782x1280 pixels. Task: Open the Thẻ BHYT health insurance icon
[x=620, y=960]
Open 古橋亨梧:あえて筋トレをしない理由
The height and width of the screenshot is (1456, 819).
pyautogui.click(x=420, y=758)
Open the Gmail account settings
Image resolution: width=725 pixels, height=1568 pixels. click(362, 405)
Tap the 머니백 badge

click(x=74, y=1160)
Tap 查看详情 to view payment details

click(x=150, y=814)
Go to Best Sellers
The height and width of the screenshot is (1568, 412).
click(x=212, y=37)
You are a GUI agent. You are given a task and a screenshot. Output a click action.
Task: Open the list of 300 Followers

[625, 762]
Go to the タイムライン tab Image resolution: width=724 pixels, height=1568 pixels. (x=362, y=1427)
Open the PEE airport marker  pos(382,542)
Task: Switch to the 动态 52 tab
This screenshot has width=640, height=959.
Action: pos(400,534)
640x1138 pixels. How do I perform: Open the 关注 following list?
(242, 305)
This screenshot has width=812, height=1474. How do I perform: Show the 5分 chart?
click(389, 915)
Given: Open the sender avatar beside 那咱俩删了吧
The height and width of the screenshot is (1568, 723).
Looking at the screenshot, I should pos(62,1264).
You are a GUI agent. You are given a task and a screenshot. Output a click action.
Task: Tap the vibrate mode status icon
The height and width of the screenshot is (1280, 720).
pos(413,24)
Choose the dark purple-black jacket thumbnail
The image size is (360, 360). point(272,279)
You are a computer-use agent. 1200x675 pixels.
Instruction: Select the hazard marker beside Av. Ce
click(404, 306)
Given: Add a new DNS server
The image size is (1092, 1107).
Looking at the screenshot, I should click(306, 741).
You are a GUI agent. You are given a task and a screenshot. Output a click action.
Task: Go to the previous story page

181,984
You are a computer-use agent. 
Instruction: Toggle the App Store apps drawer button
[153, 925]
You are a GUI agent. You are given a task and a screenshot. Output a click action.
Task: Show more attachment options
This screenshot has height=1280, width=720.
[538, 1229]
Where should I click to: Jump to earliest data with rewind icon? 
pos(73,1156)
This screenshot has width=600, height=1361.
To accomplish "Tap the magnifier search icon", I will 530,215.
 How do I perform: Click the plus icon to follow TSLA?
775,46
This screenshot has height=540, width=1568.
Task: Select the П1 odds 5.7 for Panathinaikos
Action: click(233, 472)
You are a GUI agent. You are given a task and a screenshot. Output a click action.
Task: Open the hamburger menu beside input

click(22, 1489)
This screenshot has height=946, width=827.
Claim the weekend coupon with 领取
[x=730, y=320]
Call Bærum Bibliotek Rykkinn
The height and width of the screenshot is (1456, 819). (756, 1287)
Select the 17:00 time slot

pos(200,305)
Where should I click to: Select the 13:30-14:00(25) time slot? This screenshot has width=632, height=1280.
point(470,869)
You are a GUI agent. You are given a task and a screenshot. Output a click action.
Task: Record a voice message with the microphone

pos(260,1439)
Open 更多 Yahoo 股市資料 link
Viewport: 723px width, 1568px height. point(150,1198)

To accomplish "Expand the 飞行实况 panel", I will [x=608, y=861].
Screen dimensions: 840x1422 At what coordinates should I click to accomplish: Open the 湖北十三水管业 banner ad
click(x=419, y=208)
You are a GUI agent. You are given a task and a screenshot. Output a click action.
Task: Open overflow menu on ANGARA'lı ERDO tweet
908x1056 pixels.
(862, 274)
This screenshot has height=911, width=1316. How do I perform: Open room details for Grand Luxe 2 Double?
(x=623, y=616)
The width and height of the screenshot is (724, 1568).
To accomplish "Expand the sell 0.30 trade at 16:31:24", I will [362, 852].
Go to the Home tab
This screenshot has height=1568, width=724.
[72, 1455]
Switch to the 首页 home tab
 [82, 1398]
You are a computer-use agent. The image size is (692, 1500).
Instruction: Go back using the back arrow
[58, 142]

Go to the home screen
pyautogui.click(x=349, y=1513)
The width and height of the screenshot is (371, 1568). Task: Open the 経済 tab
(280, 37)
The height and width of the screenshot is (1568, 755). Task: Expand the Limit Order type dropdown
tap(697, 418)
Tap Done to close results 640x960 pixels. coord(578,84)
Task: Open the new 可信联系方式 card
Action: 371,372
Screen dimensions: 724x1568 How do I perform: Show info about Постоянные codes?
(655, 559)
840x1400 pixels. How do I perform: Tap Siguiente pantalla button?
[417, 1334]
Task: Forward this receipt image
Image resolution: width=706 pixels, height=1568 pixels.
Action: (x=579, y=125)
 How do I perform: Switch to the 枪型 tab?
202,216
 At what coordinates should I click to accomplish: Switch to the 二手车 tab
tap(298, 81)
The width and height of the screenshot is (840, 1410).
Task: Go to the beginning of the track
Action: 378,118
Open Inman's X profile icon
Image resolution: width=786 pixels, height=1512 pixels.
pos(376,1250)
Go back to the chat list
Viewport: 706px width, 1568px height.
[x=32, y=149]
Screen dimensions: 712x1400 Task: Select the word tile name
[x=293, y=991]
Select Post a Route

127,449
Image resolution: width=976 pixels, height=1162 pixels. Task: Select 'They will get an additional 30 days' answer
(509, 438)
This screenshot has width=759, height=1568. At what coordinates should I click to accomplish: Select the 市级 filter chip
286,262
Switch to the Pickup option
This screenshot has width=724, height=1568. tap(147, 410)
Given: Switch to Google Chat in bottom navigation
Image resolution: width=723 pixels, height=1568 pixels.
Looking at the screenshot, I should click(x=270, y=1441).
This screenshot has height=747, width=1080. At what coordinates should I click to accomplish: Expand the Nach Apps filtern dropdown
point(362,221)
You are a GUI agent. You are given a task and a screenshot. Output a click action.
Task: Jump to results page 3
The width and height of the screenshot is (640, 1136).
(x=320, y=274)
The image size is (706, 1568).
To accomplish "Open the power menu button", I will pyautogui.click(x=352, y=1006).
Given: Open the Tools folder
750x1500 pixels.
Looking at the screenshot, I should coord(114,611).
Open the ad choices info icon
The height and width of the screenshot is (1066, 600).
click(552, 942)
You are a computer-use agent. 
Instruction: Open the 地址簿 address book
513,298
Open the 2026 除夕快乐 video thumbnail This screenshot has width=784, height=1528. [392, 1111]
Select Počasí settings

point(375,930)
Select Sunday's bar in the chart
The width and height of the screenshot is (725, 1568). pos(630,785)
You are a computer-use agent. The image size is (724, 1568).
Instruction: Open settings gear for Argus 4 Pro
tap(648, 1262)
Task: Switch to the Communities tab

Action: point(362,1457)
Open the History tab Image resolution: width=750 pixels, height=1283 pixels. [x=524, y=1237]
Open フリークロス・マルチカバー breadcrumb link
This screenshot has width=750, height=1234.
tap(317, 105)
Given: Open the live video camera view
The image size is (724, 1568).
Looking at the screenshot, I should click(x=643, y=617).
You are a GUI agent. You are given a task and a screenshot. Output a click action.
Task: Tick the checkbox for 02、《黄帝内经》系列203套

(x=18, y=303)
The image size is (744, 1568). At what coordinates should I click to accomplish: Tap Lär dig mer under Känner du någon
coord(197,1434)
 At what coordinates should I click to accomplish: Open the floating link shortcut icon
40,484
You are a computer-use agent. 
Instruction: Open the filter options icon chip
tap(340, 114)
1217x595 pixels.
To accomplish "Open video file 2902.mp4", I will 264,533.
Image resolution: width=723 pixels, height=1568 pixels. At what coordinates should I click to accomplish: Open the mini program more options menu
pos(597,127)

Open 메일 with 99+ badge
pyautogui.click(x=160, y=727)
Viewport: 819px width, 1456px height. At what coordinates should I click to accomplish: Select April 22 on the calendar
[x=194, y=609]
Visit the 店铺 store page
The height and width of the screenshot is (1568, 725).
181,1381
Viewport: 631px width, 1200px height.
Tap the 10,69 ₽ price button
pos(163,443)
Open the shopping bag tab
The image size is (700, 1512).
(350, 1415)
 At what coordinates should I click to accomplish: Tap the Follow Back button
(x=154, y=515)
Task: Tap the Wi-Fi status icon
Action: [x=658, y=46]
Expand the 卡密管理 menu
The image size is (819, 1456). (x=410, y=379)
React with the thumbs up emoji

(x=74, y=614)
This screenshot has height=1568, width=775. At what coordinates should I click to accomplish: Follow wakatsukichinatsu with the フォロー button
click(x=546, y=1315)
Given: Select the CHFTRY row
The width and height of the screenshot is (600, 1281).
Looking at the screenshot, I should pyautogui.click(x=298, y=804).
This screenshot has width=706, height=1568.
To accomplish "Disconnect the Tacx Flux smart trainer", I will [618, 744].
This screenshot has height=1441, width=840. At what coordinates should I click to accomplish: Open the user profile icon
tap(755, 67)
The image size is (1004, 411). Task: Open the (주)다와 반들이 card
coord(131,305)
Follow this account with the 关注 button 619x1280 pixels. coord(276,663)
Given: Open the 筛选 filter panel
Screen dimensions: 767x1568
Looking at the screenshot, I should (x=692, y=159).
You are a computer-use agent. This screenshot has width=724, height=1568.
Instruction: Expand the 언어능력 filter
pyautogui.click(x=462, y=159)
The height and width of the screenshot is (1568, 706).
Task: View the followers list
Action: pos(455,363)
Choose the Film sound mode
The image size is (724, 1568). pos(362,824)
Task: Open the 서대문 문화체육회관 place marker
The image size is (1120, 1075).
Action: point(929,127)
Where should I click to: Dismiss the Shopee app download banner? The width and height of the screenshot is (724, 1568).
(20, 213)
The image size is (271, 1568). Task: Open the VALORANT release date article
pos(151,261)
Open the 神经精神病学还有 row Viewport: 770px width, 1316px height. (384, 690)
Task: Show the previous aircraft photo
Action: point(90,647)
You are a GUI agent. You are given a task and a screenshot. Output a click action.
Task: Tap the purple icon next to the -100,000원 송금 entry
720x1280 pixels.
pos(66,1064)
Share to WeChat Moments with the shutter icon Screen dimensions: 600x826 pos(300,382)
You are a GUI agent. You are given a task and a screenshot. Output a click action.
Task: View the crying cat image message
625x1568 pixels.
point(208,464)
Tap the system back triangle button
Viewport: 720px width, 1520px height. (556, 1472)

## EXERCISE PROMPT
Rewrite the items from the line with "Open the History" to the line with "(x=18, y=303)", changing "live video camera view" to "live camera feed" and leaving everything else as it is.

## RESULT FOR THIS EXERCISE
Open the History tab Image resolution: width=750 pixels, height=1283 pixels. [x=524, y=1237]
Open フリークロス・マルチカバー breadcrumb link
This screenshot has width=750, height=1234.
tap(317, 105)
Given: Open the live camera feed
The image size is (724, 1568).
Looking at the screenshot, I should click(x=643, y=617).
You are a GUI agent. You are given a task and a screenshot. Output a click action.
Task: Tick the checkbox for 02、《黄帝内经》系列203套

(x=18, y=303)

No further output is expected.